O Ministério das Comunicações avançou em articulações internacionais para ampliar a conectividade de escolas públicas brasileiras, com foco em soluções tecnológicas voltadas a regiões com infraestrutura limitada.
As tratativas envolvem cooperação com Luxemburgo, um pequeno país europeu, e fazem parte da estratégia do governo federal para acelerar a inclusão digital no ambiente educacional.
A agenda internacional do MCom tem como objetivo avaliar modelos de parceria e tecnologias capazes de ampliar o acesso à internet em áreas onde a implantação de redes terrestres enfrenta obstáculos técnicos ou custos elevados.

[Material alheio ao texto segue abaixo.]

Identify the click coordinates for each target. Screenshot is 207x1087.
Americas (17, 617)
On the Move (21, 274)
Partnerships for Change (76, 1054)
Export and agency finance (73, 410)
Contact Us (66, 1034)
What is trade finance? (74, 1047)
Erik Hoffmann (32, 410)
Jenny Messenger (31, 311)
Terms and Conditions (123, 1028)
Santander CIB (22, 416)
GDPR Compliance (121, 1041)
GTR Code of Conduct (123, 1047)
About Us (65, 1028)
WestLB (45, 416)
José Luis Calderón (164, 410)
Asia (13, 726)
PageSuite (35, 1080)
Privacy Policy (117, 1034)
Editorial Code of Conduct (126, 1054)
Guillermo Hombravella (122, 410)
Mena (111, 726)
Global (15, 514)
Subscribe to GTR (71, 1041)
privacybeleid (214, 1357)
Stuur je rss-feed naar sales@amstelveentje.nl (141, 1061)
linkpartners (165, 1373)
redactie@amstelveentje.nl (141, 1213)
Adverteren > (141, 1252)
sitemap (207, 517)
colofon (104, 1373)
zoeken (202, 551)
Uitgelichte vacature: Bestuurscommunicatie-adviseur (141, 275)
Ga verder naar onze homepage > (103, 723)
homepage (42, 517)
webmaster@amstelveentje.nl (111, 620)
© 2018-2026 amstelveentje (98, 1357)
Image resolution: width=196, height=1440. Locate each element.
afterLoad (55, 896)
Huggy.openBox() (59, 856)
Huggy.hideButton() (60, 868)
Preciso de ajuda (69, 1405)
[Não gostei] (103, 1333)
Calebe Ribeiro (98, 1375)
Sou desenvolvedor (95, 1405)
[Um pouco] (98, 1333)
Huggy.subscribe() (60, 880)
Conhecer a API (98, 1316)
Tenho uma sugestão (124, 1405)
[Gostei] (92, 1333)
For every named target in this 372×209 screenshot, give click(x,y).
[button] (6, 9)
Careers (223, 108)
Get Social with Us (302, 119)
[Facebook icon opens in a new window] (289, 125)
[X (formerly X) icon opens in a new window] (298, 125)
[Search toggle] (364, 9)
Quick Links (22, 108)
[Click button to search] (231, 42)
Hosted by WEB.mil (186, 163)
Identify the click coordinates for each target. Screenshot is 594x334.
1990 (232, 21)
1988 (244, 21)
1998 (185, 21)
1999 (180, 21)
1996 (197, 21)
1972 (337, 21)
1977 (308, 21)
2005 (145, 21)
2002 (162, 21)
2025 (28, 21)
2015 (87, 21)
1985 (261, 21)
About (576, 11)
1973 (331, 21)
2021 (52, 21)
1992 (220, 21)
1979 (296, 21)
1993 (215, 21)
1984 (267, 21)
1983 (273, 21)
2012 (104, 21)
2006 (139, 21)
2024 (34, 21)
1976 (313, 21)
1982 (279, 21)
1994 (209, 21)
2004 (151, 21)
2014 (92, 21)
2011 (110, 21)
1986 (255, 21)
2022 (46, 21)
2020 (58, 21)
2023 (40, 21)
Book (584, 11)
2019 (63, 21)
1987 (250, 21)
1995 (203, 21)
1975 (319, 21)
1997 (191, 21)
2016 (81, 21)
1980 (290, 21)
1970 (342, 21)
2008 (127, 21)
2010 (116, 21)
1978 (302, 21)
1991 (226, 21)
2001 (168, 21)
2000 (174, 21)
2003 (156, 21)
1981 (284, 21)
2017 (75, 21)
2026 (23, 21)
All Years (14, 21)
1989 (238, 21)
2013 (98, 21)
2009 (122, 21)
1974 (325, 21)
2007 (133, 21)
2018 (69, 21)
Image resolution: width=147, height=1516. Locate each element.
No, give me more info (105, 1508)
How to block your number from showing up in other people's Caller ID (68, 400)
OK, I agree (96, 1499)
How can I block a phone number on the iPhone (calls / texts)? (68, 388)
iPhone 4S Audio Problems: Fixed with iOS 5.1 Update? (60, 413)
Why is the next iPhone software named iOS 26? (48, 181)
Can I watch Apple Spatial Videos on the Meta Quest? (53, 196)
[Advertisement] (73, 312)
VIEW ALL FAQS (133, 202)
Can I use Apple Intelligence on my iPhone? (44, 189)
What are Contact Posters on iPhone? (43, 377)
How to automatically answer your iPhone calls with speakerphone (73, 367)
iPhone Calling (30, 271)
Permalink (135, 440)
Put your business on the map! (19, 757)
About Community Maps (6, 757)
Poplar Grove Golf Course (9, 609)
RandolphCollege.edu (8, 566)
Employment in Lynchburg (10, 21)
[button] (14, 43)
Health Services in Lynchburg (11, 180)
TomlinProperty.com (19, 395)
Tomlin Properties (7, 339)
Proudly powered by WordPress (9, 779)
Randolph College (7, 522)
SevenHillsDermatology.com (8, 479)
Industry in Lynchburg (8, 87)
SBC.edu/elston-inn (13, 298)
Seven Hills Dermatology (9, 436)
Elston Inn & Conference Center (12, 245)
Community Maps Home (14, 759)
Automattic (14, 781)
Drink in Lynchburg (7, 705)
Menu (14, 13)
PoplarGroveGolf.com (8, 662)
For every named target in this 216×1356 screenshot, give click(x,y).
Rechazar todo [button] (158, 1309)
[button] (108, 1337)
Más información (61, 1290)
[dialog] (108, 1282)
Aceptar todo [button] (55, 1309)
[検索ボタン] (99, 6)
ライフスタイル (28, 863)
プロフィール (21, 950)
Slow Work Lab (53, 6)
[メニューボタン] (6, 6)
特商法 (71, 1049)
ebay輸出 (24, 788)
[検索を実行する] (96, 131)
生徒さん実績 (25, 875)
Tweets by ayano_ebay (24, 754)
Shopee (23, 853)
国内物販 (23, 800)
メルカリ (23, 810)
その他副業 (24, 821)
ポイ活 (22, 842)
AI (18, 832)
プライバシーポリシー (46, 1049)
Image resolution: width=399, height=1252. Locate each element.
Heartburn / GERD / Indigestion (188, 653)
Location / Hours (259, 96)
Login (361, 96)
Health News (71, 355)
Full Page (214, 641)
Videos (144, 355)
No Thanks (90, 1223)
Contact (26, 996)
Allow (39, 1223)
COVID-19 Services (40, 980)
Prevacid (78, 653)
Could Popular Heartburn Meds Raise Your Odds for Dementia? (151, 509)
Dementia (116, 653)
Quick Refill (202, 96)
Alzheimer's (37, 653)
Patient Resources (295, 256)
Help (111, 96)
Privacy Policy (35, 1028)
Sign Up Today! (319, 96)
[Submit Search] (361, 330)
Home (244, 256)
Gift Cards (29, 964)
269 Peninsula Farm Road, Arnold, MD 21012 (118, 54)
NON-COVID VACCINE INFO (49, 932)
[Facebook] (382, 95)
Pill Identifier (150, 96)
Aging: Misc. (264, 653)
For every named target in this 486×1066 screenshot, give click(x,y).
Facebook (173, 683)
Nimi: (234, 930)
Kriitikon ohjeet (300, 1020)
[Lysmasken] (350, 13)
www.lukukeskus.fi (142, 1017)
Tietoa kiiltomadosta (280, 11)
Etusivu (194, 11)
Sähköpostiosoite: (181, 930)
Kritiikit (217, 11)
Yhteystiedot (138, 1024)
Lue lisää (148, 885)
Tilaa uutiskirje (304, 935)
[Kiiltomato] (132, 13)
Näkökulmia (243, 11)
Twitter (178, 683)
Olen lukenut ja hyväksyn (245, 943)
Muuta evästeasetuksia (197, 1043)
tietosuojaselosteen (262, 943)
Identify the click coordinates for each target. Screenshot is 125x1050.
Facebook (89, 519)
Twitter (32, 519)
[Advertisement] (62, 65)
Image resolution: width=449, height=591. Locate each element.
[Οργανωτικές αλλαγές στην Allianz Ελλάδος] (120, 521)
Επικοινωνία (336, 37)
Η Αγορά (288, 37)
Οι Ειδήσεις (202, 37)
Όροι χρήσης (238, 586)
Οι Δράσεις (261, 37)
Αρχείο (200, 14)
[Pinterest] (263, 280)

Diálogo com Luxemburgo inclui empresas e autoridades do setor
Durante a missão oficial a Luxemburgo, representantes do Ministério das Comunicações mantiveram reuniões com autoridades locais e empresas do setor de telecomunicações, entre elas a SES S.A., operadora global de satélites.
O diálogo buscou mapear soluções já adotadas no país europeu e discutir possibilidades de cooperação técnica com aplicação no contexto brasileiro.
Segundo o MCom, o intercâmbio internacional permite avaliar alternativas de conectividade em larga escala, especialmente voltadas a escolas localizadas em regiões rurais, comunidades isoladas e localidades de difícil acesso.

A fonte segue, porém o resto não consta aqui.